**TEXT SEGMENT**

---+---

The research team at the Academia Sinica has proved that a combination of anti-cancermonoclonal antibodies (mAbs) with cytokines (natural hormones that help the immune system) is an effective anti-cancer therapy, according to a press statement released by Taiwan's research institute.

The new immunotherapy treatment pioneered by the research team headed by Alice Yu, deputy director of Academia Sinica's Genomics Research Center, is the first study in the world that confirms that immunotherapy is effective in improving cure rates for this childhood cancer, the statement said.

Yu, a pediatrician, has been working on the therapy for more than 20 years. She completed the Phase I and Phase II trials of this antibody at the University of California in San Diego.

The latest phase III trial was sponsored by the U.S.-based Children's Oncology Group (COG), a cancer research organization, and the National Cancer Institute of the National Institutes of Health in the United States. The latest results included children with neuroblastoma from many parts of the world.

Neuroblastoma is a malignant cancer of early childhood in which the cancer cells arise from the nerve cells in the neck, chest or abdomen.

It is the most common cancer diagnosed in the first year of life and is responsible for 15 percent of cancer-related deaths in children.

The Phase III study showed that children with high risk neuroblastoma receiving the new antibody-based immunotherapy (chimeric anti-GD2 antibody ch14.18) have a 20 percent better chance of living free of cancer, a significantly improved cure rate.

So far, Yu said, all U.S. Federal Drug Administration (FDA) approved therapeutic anti-cancer mAbs or vaccines are directed against protein or glycoprotein antigens. “The Phase III clinical trial is the first mAb targeting a glycolipid that has been shown to be effective,” Yu said.”

More importantly, she added, this is the first study that proves that immunotherapy is effective in improving cure rates for this childhood cancer, and her team is now focusing on making sure immunotherapy can be available to all children with this disease and on improving results in the future.

“In addition, we are hopeful that that this further study will result in commercialization and FDA approval and licensing of this experimental immunotherapeutic agent so that it can be made readily available as a standard therapy to all children with this dreaded disease,” Reaman said in the statement.

---+---

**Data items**
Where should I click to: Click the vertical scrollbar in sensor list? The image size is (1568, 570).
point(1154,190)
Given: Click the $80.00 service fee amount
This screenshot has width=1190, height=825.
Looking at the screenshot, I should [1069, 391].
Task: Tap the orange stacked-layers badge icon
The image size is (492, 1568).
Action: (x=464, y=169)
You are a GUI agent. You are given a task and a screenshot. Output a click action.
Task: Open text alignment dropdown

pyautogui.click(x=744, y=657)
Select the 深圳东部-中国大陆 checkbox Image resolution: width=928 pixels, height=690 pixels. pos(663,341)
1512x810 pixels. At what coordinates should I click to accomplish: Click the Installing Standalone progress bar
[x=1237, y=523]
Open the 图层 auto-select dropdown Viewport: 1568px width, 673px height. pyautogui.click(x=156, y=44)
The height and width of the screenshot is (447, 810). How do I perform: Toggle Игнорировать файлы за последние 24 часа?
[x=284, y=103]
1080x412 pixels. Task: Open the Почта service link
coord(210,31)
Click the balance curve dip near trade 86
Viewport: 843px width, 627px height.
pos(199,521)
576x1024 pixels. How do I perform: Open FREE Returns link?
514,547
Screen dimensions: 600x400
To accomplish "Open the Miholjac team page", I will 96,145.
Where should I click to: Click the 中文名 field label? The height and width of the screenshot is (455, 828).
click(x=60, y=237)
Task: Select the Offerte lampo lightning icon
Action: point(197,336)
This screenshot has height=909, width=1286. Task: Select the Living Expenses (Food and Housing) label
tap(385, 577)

---+---

**ASSIGNMENT**
In the neuroblastoma article above, rewrite the paragraph that begins "The latest phase III trial" as a short list that keeps its main facts.

**RESPONSE**
- Sponsors of the latest Phase III trial: the U.S.-based Children's Oncology Group (COG), a cancer research organization, and the National Cancer Institute of the National Institutes of Health in the United States
- Participants in the latest results: children with neuroblastoma from many parts of the world